Information supplied:
--- START ---
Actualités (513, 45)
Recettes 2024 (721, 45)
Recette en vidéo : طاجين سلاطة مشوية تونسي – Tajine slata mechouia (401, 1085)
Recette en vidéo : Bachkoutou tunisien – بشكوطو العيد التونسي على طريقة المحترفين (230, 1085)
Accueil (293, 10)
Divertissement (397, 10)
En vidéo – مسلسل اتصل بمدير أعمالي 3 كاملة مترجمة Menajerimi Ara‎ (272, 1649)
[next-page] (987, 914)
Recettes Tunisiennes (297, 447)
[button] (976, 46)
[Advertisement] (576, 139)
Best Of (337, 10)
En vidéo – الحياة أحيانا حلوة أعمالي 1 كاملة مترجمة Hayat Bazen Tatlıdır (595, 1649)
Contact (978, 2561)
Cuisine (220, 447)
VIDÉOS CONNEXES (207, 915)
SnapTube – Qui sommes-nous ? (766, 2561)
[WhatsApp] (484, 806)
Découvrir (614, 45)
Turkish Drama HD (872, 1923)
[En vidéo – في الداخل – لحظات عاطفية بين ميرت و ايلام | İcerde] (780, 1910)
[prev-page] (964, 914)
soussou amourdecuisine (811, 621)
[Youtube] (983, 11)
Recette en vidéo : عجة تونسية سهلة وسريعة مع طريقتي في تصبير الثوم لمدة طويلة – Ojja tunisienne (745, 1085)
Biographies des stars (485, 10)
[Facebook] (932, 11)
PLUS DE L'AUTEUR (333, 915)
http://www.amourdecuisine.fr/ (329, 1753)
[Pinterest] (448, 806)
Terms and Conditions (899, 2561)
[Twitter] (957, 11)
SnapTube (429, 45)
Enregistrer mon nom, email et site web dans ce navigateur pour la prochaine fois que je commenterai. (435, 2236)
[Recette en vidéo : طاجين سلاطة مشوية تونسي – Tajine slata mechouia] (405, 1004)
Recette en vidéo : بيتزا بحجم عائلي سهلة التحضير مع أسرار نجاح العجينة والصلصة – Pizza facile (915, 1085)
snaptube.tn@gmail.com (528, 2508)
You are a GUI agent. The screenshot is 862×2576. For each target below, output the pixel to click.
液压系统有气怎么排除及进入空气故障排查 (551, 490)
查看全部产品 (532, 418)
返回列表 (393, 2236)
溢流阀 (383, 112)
--- END ---
Exercise description: Up to and including the last line of the data, copy each line exactly, starting with the line that contains "Enregistrer mon nom, email".

Solution below:
Enregistrer mon nom, email et site web dans ce navigateur pour la prochaine fois que je commenterai. (435, 2236)
[Recette en vidéo : طاجين سلاطة مشوية تونسي – Tajine slata mechouia] (405, 1004)
Recette en vidéo : بيتزا بحجم عائلي سهلة التحضير مع أسرار نجاح العجينة والصلصة – Pizza facile (915, 1085)
snaptube.tn@gmail.com (528, 2508)
You are a GUI agent. The screenshot is 862×2576. For each target below, output the pixel to click.
液压系统有气怎么排除及进入空气故障排查 (551, 490)
查看全部产品 (532, 418)
返回列表 (393, 2236)
溢流阀 (383, 112)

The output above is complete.